Submission to the Independent Expert on protection against violence and discrimination based on sexual orientation and gender identity
The International Lesbian, Gay, Bisexual, Trans and Intersex Association (ILGA World), with the support of a number of organisations including the Young Queer Alliance, submitted on 07 February 2022 to the Independent Expert on protection against violence and discrimination based on sexual orientation and gender identity, its report “LGBTI and Gender Non-Conforming people’s right to health and the realisation of SDG 3: global needs, gaps and trends.”
This submission focuses on the current challenges that Lesbian, Gay, Bisexual, Trans and Intersex (LGBTI) and Gender Non-Conforming (GNC) persons face on their enjoyment of the right to health, including global COVID-19 pandemic effects on LGBTI persons, mental health outcomes due to discrimination based on sexual orientation, gender identity, and expression and/or sex characteristics (SOGIESC), sexual and reproductive rights for LBTI+ women and the specific barriers faced by lesbian, trans and intersex persons in accessing healthcare. Moreover, this submission provides and overview of best practices and gaps on the implementation, in different regions, of the Sustainable Development Goal (SDG3) by showcasing statistics and case examples.

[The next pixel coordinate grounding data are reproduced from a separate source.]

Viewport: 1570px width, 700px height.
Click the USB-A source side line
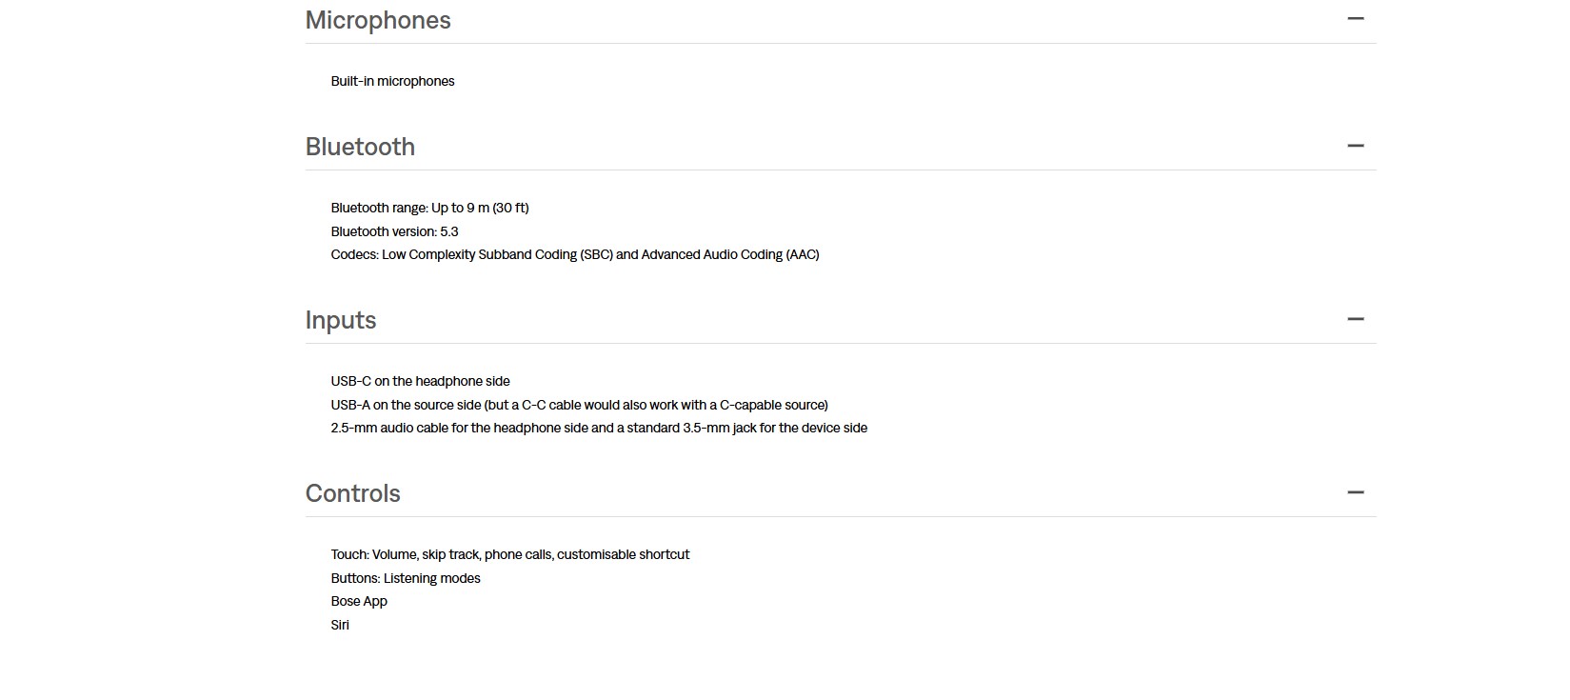pos(579,405)
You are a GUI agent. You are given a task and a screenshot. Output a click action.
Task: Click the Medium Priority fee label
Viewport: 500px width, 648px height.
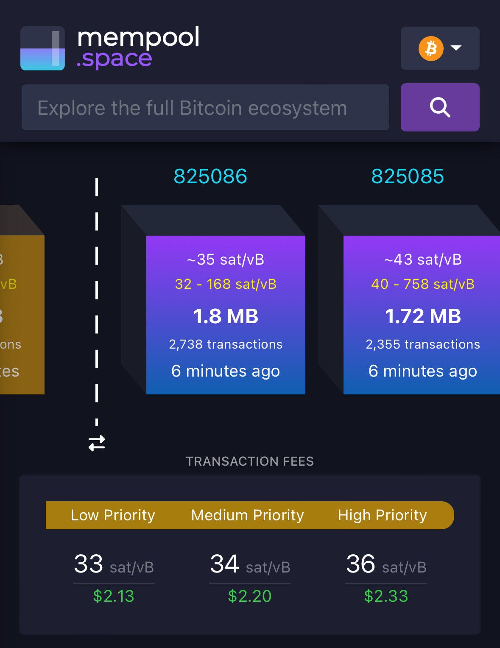coord(248,515)
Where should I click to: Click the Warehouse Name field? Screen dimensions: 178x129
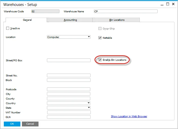point(125,11)
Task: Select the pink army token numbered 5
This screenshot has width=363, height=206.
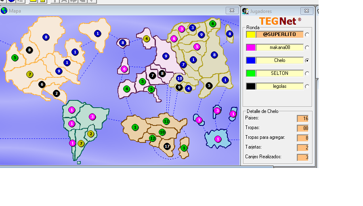Action: [x=197, y=47]
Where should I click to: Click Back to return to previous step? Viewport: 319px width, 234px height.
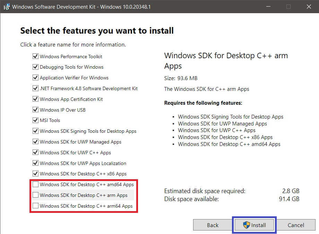pyautogui.click(x=213, y=225)
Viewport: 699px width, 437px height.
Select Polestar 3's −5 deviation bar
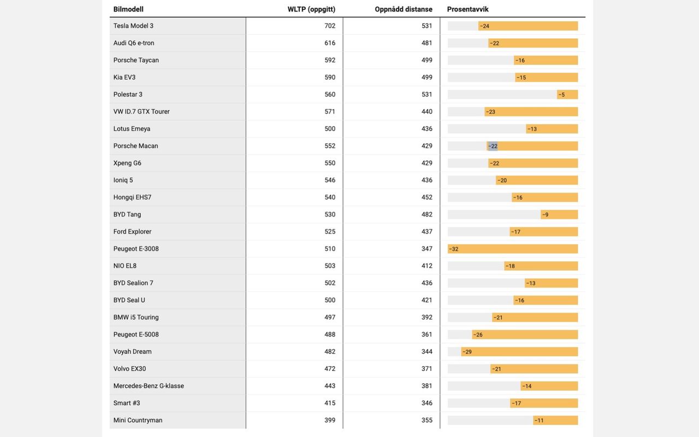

One of the key highlights of the report is the lack of access to healthcare and particular health-related issues for LGBTI and GNC people in relation to target 3.8 of the Sustainable Development Goal 3: Good Health and Well-Being.
LGBTI people are poorly considered across the healthcare sector due to discrimination, exclusionary health policies, lack of SOGIESC awareness by health-providers and inappropriate services. This type of discrimination may have multiple forms such as physical violence and verbal abuse by health workers, denial of services, and a general context of ignorance concerning SOGIESC themes. These issues constitute a huge obstacle to achieve universal health coverage for all, impacting the consecution of SDG3 target 3.8 in multiple countries.
For instance, the exclusion of LGBTI and GNC persons within medical settings and lack of SOGIESC-supportive healthcare services resulted in only 7.84% of LGBTI+ people in Mauritius approaching health institutions or doctors due to their lack of confidence in the healthcare system and lack of support from healthcare providers.
In Haiti, 32% of LBQ women and trans masculine persons feel they received poorer healthcare services; 27% were insulted or denied service based on SOGIE.
The most common issues on LGBTI person’s mental health are suicide attempts, depression, anxiety, psychological distress and mental disorders. LGBTIQ+ people in Australia are two and a half times more likely to have been diagnosed or treated for a mental health condition.
To achieve SDG3 for LGBTI and GNC people, the report recommends, inter-alia:
- improve research and data collection on LGBTI and GNC persons, by including tailored survey items and reporting data disaggregated by SOGIESC;
- ensure that awareness-raising of healthcare professionals on the specific needs and living conditions of LGBTI and GNC persons is included in the design and implementation of policies on health;
- finance community-based initiatives aimed at addressing existing gaps on access to healthcare for lesbian or other non-heterosexual women and specific health-related disparities for this population; and
- ensure that LGBTI and GNC persons are explicitly recognised as a target group in the implementation of the Agenda 2030, particularly in relation to countries’ progress on achieving SDG 3.